Marshall
McLuhan
Unbound
Eric McLuhan
W. Terrence Gordon
Editors
(Ginko Press)--- We are in an electronic age "in which we stand as primitives of an underdeveloped and unknown culture."--- It is said that the main discovery of the nineteenth century was "the discovery of the technique of invention."--- "The great discovery of the twentieth century is the technique of suspended judgment."--- The humanist is a Luddite "because he gets a thrill of imagined potential from the fragmentary..."The humanist is more fascinated by the incomplete Hyperion of Keats than by the complete Prelude of Wordsworth.
--- In mid-twentieth century, AT&T was the largest business in the world "with a gross national product equal to the entire Canadian economy," and got that way by "doing nothing but move information. No wheels, no shafts, no belts, just the movement of information."--- "With the computer all move out of the age of number and statistics into the age of the curve and the simultaneous awareness of structures."With satellite broadcasting ... we move, scientist and humanist alike, into the world of instant and inexpensive access to anything and anybody on the globe.
§ § § Ginko Press has issued twenty previously published papers, chapters, and documents by Marshall McLuhan in separate booklets, nicely boxed and numbered. Included are "Printing and Social Change," "American Advertising," and "Culture without Literacy" --- the usual weighty ideas of one we might think of as a Media Philosopher. Each of the booklets includes a brief introduction by Terrence Gordon.
The quotes above come from #7, "The Humanities in the Electronic Age." They are typical rich McLuhanesque insights, sprinkled with references to Gibbon, Joyce, A. N. Whitehead, Shakespeare, Poe, Bertrand Russell, Leonardo de Vinci, C. P. Snow, Milton.
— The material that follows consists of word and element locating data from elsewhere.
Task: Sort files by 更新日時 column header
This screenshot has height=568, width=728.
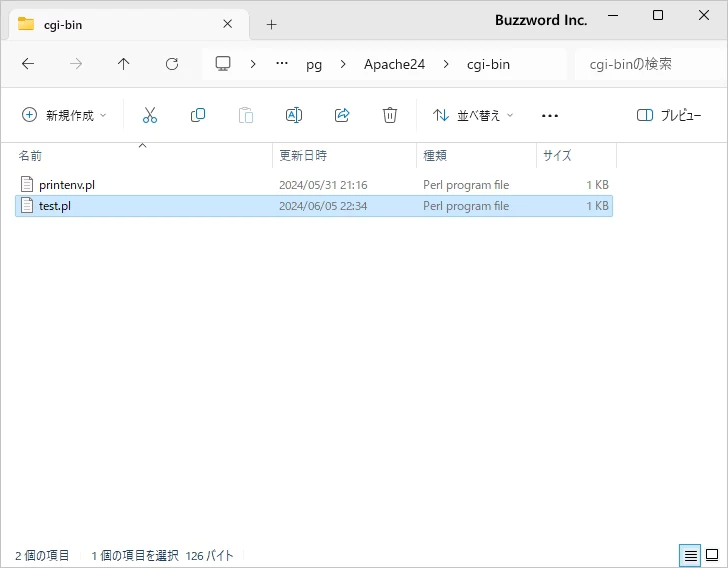Action: coord(303,156)
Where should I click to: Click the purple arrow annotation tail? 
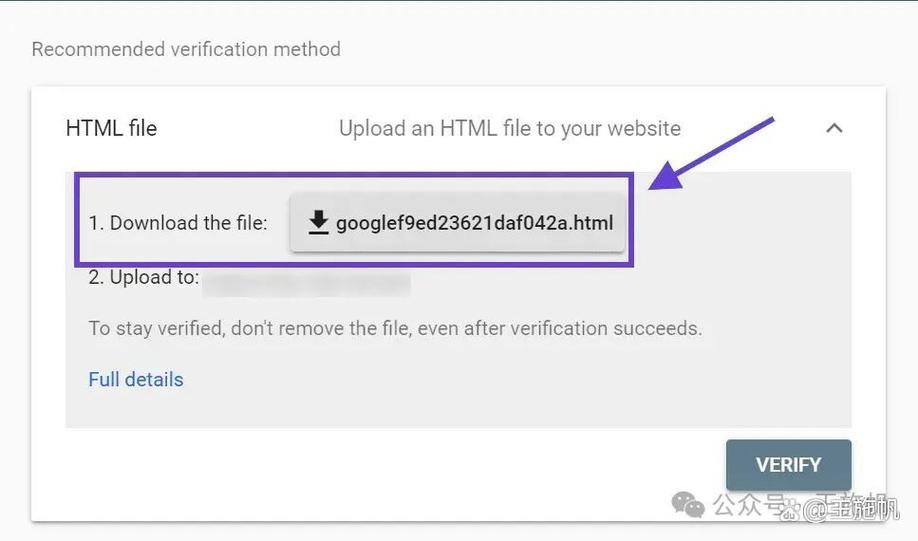(x=761, y=124)
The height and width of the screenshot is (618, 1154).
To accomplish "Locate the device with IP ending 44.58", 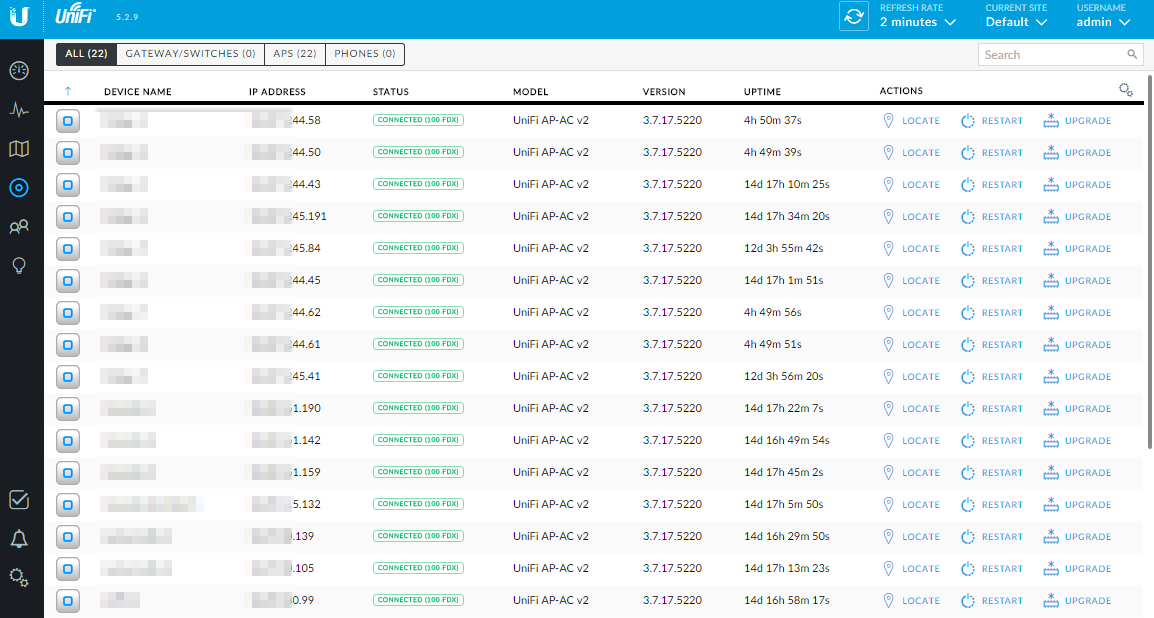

It's heady stuff, especially for those of us who are fans of Understanding Media.
For it was McLuhan who chose to "suspend judgment," who could speak of radio, television, advertising --- not in terms of content, good or bad, but in terms of what the media was doing to and with the individual.
He referred to television as "cool," because of its demands on the viewer. He noted that with the black-and-white 525 line television of his day, children tended to cluster closer to the set itself in order to comprehend the picture more fully. He also confirmed that the program content did not matter: whether it was Howdy-Doody or cops-and-robbers, a NIH study had proved that children become more violent immediately after watching a television program.
His vision of media was exhaustive. He stated that the main difference between motion pictures and television resolved itself as "light on" vs. "light through," although for the life of me I could never remember which was which, and why it mattered. I do remember that he took advertising seriously, as an art form, and thought of not only television and radio and telephones as media, but, too, cars and clocks. He was fond of the clock, referred to "the scent of time," pointing out that the ancient Chinese had a different aroma of burning incense for each hour of the day or night.
When I was teaching a media course at a local, unnamed Catholic university, (before I got fired --- my students, without asking my advice, turned the cool media of student newspaper into a hot neo-National Enquirer, the April Fool's issue, by offering the suggestion that the school's head nun was a live-in factotum at a local lap-dance bar).
Anyway, before that disaster, I had the students read a chapter a week from Understanding Media. They didn't get it, and they gave me a hard time of it. All this was well prefigured by McLuhan: "Our existing ideas of educational organization are still of the centre-margin pattern of institutionalized structure that is taken for granted by the baffled administrator as he meditates on the explosion in student population and the explosion in learning."
How is this centre-margin pattern to be maintained and TV to be fitted into it? How is the entire community to receive a higher education and present standards of instruction to be maintained?